EXERCISE AIM:
Reproduce word for word the part of the data that opens at its very beginning and closes with the line containing "Looking at the", including both ends.

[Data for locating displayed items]
= = = = =

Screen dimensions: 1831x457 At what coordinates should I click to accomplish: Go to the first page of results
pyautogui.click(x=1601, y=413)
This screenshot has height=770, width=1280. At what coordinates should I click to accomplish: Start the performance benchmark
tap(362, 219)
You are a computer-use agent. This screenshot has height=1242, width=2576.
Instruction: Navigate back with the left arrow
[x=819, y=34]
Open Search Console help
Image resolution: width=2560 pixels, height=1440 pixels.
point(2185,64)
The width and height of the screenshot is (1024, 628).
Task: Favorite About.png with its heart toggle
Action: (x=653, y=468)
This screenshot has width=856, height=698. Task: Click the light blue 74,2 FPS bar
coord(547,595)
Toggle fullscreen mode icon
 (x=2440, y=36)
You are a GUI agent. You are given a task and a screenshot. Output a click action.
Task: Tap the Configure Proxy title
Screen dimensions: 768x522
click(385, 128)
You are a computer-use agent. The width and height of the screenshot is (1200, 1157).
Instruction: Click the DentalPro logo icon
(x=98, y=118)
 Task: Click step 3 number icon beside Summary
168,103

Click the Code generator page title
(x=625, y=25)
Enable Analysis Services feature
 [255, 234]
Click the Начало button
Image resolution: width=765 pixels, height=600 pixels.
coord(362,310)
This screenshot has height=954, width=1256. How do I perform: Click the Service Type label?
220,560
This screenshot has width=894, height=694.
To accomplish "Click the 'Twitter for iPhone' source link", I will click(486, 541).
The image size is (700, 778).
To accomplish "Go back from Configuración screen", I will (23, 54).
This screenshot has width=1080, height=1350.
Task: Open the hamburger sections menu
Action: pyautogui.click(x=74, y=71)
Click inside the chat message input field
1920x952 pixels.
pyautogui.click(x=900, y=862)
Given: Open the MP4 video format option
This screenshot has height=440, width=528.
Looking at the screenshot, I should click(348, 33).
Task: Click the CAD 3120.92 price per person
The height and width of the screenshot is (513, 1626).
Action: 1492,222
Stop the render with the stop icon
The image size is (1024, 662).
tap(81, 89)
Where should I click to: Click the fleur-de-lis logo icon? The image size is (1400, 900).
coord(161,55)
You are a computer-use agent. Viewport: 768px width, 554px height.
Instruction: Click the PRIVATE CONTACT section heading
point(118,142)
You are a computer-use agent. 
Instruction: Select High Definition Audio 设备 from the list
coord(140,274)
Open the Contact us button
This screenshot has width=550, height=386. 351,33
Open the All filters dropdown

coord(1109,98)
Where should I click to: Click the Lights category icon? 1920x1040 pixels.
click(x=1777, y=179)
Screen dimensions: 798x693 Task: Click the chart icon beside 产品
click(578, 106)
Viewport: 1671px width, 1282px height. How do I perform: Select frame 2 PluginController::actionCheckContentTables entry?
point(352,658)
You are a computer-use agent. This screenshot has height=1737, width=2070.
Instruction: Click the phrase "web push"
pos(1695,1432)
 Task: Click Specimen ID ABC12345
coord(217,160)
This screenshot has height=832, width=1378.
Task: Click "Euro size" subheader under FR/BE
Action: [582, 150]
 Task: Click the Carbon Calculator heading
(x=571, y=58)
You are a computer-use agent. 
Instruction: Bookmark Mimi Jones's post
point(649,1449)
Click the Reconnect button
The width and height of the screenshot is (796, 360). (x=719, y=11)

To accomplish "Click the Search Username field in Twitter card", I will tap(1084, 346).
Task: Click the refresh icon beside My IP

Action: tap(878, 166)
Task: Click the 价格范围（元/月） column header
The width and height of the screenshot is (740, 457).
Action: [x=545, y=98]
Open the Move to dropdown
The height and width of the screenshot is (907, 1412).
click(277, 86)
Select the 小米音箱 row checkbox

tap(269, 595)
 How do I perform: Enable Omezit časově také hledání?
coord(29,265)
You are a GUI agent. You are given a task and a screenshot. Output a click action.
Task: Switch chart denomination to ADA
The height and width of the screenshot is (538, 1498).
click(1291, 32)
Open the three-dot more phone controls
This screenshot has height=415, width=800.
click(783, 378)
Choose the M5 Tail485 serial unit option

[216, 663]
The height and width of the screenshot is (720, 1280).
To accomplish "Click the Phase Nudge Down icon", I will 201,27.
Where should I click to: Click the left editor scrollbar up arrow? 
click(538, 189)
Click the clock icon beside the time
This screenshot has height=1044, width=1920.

= = = = =

SOLUTION TO THIS EXERCISE:
Screen dimensions: 1831x457 At what coordinates should I click to accomplish: Go to the first page of results
pyautogui.click(x=1601, y=413)
This screenshot has height=770, width=1280. At what coordinates should I click to accomplish: Start the performance benchmark
tap(362, 219)
You are a computer-use agent. This screenshot has height=1242, width=2576.
Instruction: Navigate back with the left arrow
[x=819, y=34]
Open Search Console help
Image resolution: width=2560 pixels, height=1440 pixels.
point(2185,64)
The width and height of the screenshot is (1024, 628).
Task: Favorite About.png with its heart toggle
Action: (x=653, y=468)
This screenshot has width=856, height=698. Task: Click the light blue 74,2 FPS bar
coord(547,595)
Toggle fullscreen mode icon
 (x=2440, y=36)
You are a GUI agent. You are given a task and a screenshot. Output a click action.
Task: Tap the Configure Proxy title
Screen dimensions: 768x522
click(385, 128)
You are a computer-use agent. The width and height of the screenshot is (1200, 1157).
Instruction: Click the DentalPro logo icon
(x=98, y=118)
 Task: Click step 3 number icon beside Summary
168,103

Click the Code generator page title
(x=625, y=25)
Enable Analysis Services feature
 [255, 234]
Click the Начало button
Image resolution: width=765 pixels, height=600 pixels.
coord(362,310)
This screenshot has height=954, width=1256. How do I perform: Click the Service Type label?
220,560
This screenshot has width=894, height=694.
To accomplish "Click the 'Twitter for iPhone' source link", I will click(486, 541).
The image size is (700, 778).
To accomplish "Go back from Configuración screen", I will (23, 54).
This screenshot has width=1080, height=1350.
Task: Open the hamburger sections menu
Action: pyautogui.click(x=74, y=71)
Click inside the chat message input field
1920x952 pixels.
pyautogui.click(x=900, y=862)
Given: Open the MP4 video format option
This screenshot has height=440, width=528.
Looking at the screenshot, I should click(348, 33).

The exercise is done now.